Q. Steve, the team left Turkey frustrated by a P6 finish, and now leaves Canada very disappointed with P7. Is that a measure of your growing expectations?
Steven Nielsen - Renault's sporting director: In Canada, we re-learned the same lessons about going racing in 2010: it's all about where you qualify, making a good start and the pitstops. We didn't get the best out of the car in qualifying, and that makes the hill you have to climb even steeper than it would otherwise have been.
Q. Robert was one of just three drivers in the top ten to qualify on the prime tyre, in the hope that this would provide an advantage in race conditions. But it didn't turn out that way...
SN: Most of the other teams struggled with tyre management at some point of the race, but our rivals also made the tyres last better than us. Ultimately, though, we know that the car is quick, and that it's getting better all the time. After races like Canada, you simply want the next race to come as soon as possible so you can forget about the last one.
Q. The team has built up strong momentum since the start of the year. Can it be sustained?
SN: Canada was race eight, and we have built up good momentum through the year, so one race doesn't cause us a problem. It's clear that we are heading in the right direction, and our car is both fast and reliable. We didn't get the best out of it this weekend, but there are still 11 races to go, and the car is improving all the time. I'm sure we will put in a stronger result in Valencia.
Q. The other consolation must be that Mercedes failed to capitalize in terms of championship position?
SN: We out qualified both Mercedes for the second time in three races, and although we had a tough afternoon on Sunday, they only gained two points on us, which didn't punish us as much as it could have done. The gap ahead is now 29 points, and with eleven races to go under the new points system, we still have reason to be optimistic about closing that gap. We will bring more new developments to Valencia that we hope will allow us to take the fight to them.
Q. How big is the logistical challenge in getting the cars turned around between Canada and Valencia?
SN: To be honest, the difficult bit was getting to Canada immediately after Turkey. Although the transition from flyaway spec to the trucks is always tough, the coming week should be easier than last because we will have three or four days to rebuild the cars at the factory - something we did in two days before Canada. It's a well-rehearsed procedure for the team, so it should be fine.
Q. Finally, what are the team's expectations for Valencia?
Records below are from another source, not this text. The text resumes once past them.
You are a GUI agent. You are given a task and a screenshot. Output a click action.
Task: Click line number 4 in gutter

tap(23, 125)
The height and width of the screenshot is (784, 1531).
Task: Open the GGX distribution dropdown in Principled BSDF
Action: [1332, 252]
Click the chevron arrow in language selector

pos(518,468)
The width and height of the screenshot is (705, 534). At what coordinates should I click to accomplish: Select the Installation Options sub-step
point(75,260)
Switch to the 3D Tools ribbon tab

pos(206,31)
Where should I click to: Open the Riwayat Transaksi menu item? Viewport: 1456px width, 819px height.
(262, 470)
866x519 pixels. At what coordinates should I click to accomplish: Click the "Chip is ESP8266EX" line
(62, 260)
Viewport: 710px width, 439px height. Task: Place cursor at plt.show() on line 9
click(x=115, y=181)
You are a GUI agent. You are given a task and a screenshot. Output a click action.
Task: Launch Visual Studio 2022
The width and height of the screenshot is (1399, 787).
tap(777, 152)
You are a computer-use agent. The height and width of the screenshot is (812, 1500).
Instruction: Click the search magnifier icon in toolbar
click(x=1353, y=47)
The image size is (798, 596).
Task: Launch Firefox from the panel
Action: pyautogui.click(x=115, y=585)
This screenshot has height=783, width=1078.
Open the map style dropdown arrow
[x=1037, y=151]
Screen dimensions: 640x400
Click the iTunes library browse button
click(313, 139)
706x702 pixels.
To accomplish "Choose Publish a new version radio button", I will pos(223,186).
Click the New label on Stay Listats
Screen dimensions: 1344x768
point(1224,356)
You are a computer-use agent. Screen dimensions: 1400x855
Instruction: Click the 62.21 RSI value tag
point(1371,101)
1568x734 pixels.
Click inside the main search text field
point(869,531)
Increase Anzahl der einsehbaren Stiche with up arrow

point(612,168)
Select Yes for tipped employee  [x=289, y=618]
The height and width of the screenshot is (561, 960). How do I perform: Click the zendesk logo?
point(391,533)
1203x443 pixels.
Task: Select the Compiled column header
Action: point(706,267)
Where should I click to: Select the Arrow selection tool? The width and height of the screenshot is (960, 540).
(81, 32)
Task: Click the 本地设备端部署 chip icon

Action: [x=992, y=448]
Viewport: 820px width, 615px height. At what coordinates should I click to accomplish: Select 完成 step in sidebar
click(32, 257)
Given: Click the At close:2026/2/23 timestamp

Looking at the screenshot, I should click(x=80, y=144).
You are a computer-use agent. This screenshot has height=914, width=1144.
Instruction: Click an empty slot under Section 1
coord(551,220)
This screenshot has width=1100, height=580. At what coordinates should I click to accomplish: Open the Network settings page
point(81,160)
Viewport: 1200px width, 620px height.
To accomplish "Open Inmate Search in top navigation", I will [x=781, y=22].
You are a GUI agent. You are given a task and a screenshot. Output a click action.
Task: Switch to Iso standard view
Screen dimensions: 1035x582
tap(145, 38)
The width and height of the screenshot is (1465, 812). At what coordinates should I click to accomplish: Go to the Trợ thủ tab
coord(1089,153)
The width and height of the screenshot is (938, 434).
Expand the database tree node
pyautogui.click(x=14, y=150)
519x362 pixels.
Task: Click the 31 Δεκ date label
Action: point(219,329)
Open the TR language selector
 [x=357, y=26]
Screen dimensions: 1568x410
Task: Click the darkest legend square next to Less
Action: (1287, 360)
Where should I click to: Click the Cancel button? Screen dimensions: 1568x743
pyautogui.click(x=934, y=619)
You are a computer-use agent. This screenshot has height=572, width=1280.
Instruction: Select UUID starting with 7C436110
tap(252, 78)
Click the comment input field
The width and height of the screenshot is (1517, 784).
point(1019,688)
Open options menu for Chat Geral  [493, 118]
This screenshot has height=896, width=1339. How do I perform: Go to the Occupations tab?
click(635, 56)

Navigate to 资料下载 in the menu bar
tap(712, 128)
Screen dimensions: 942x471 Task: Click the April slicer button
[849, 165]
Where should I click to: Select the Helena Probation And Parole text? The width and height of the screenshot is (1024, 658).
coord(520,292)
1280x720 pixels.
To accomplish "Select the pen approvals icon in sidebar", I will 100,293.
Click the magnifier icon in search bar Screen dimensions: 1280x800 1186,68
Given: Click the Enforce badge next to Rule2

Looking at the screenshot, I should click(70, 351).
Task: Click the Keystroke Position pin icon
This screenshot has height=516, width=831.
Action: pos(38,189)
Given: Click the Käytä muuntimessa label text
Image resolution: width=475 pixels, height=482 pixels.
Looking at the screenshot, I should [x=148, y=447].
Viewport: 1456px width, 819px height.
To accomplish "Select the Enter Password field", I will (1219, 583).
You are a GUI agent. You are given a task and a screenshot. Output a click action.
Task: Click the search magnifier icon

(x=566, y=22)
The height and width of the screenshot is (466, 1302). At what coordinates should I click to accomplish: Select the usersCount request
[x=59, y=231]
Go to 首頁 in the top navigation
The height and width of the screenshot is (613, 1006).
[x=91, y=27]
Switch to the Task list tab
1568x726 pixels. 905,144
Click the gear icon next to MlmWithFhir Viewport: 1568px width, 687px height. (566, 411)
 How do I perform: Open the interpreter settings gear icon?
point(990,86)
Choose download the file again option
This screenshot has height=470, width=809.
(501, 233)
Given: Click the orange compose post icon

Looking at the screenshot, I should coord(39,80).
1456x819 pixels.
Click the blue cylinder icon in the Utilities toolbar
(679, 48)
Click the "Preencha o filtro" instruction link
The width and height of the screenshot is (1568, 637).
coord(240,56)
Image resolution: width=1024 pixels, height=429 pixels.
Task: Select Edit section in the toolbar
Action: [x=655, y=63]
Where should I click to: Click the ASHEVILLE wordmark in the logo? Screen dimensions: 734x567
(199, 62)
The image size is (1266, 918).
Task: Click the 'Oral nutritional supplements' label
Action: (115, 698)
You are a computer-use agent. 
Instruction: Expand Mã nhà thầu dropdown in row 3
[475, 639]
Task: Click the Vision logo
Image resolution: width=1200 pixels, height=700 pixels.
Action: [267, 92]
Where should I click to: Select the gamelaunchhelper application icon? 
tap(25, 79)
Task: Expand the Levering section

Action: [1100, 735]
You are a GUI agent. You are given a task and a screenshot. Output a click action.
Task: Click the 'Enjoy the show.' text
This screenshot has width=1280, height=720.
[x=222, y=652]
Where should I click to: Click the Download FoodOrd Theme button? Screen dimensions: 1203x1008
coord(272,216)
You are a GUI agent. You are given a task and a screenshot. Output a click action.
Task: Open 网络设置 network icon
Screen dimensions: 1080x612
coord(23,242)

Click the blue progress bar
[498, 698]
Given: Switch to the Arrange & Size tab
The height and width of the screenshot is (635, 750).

SN: We are full of optimism for Valencia, and beyond. Robert is continuing to put in sparkling performances and he's getting every ounce of performance out of the car. As for Vitaly, Canada was a race to be chalked up to experience, full of penalties, pit stops and blue flags. We saw in Turkey that he can race very competitively in the right conditions and, although he may not realize it today, even a race like the one he endured in Canada will prove useful experience for him to draw on in the future.